Veranstaltung „Ethik im digitalen Umbruch“ am 18. Januar 2018

Die Friedrich-Ebert-Stiftung lädt gemeinsam mit dem iRights.Lab zur Diskussionsveranstaltung „Ethik im digitalen Umbruch“ ein. Wir diskutieren mit hochrangigen Expertinnen und Experten, wie ethische Überlegungen angesichts der Herausforderungen der Digitalisierung eine positive Wirkung entfalten können.

Wie erlangen ethische Überlegungen Wirkungskraft in gesellschaftlichen und politischen Gestaltungsprozessen? Wie kann Ethik bei der Bewältigung der Herausforderungen helfen, die mit der Digitalisierung einhergehen?

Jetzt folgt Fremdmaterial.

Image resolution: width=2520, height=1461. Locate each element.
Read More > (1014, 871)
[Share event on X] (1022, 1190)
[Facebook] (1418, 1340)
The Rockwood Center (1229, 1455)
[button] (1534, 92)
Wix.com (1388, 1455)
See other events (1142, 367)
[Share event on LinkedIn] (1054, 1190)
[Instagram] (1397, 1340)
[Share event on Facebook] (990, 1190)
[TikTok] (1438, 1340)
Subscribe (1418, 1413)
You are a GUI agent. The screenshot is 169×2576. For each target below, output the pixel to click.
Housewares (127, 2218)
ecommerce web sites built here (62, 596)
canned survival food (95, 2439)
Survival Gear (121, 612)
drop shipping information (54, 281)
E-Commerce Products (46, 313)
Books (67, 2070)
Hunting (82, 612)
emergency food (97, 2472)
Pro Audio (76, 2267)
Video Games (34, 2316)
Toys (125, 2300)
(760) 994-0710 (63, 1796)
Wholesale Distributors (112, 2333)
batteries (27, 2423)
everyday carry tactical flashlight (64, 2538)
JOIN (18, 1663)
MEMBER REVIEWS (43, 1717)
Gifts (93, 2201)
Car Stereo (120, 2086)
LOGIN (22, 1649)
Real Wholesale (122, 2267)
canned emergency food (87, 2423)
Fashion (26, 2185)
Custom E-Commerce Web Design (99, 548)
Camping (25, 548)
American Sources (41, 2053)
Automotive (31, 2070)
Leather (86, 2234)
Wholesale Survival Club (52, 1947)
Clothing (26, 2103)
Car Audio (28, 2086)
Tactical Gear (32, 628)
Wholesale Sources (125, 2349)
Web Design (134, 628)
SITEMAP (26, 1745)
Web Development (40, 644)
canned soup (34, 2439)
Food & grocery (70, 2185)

Brauchen wir einen festen Platz für Ethik in der Entwicklung neuer digitaler Bereiche, vom Produktdesign über Forschung bis hin zur Gestaltung von Diensten sowie politischer Regulierung? Brauchen wir strukturell eine interdisziplinäre Zusammenarbeit?

Wir laden Sie herzlichst ein, diese Fragen mit uns zu diskutieren:
Termin: Donnerstag, 18. Januar 2018, 17:30 bis 20:00 Uhr
Ort: Friedrich-Ebert-Stiftung, 6. Etage, Hiroshimastraße 28, 10785 Berlin

Anmeldung per Email über: indira.kroemer@fes.de

Programm

17.30 – Begrüßung
Peter Donaiski, FES Medienpolitik
Philipp Otto, iRights.Lab

17.50 – Impulsvortrag: Das neue Interesse an Ethik in Gestaltungsprozessen der Digitalisierung
Lena-Sophie Müller (Initiative D21)

18.10 – Impulsvortrag: Die Disziplin der Ethik in moralisierenden Zeiten – Welche Rolle können die Maschinenethik und die Informationsethik in Deutschland für Aushandlungsprozesse der Digitalisierung einnehmen?
Professor Dr. Oliver Bendel (Fachhochschule Nordwestschweiz)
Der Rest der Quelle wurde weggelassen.